◆ What to do ◆
From the line containing "Sort by 重量(kg) using arrow icon" to the final line of the entries, copy each line exactly. Pictures stay out.

◆ Exercise input ◆
########
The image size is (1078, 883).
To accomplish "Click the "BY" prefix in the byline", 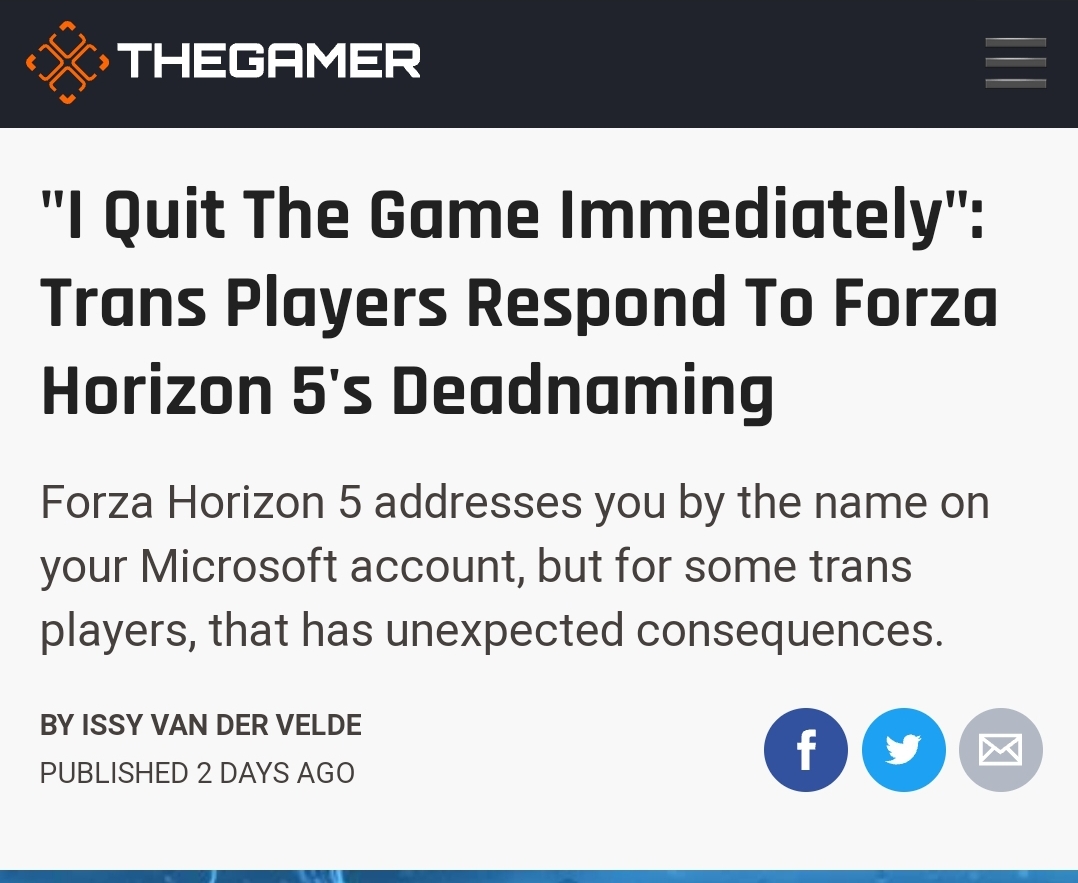I will 57,725.
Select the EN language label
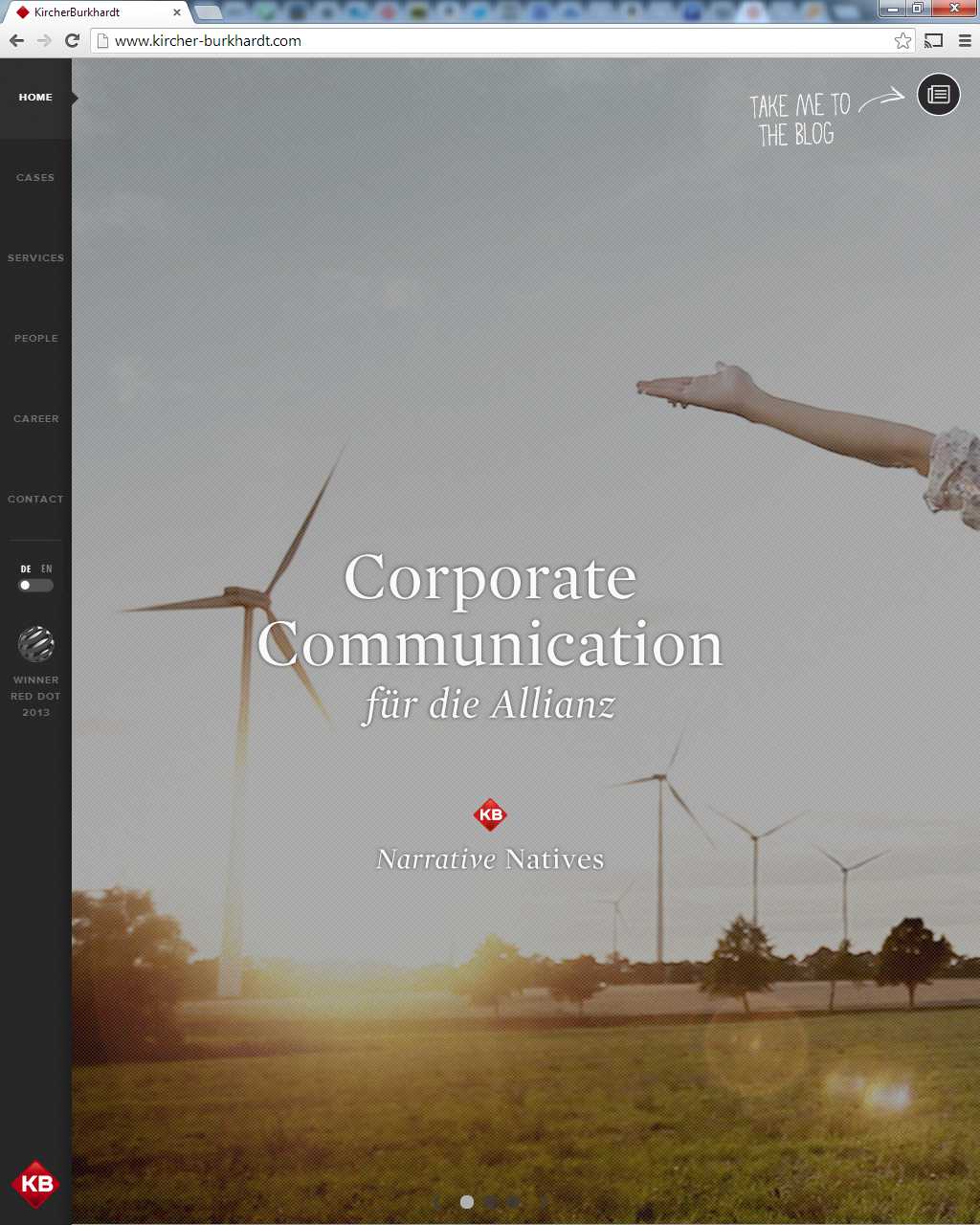This screenshot has height=1225, width=980. (47, 568)
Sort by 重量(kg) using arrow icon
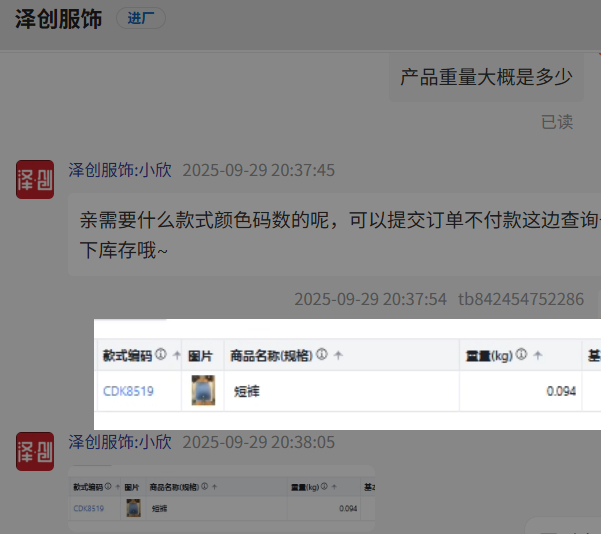Screen dimensions: 601x534 pos(538,355)
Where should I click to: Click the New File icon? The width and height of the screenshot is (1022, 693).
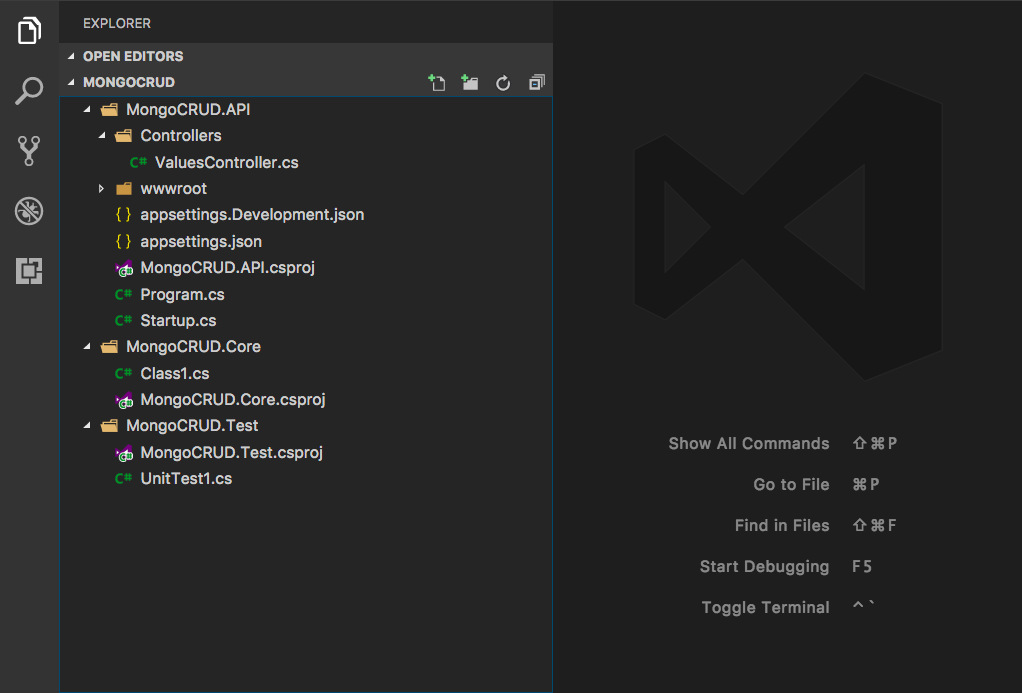click(437, 83)
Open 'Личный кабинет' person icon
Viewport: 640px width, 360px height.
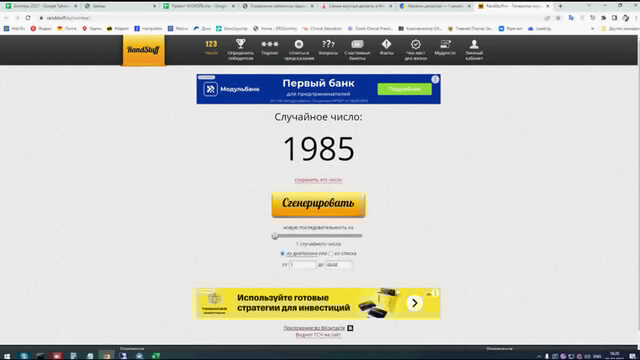[x=474, y=49]
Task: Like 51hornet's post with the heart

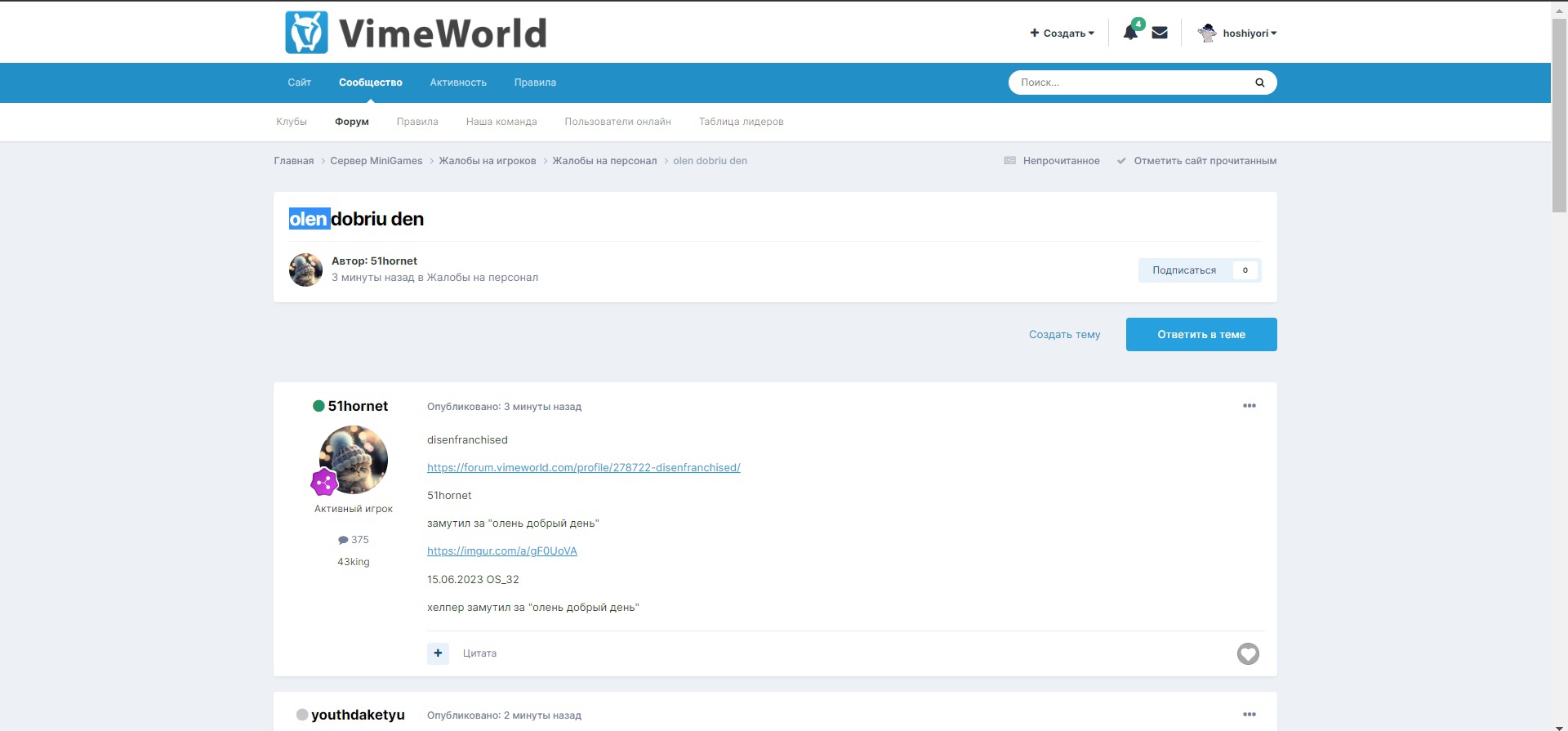Action: click(1247, 653)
########
◆ Result below ◆
Sort by 重量(kg) using arrow icon
Screen dimensions: 601x534 pos(538,355)
Where should I click to: Click the New File icon? The width and height of the screenshot is (1022, 693).
click(437, 83)
Open 'Личный кабинет' person icon
Viewport: 640px width, 360px height.
[x=474, y=49]
Task: Like 51hornet's post with the heart

Action: click(1247, 653)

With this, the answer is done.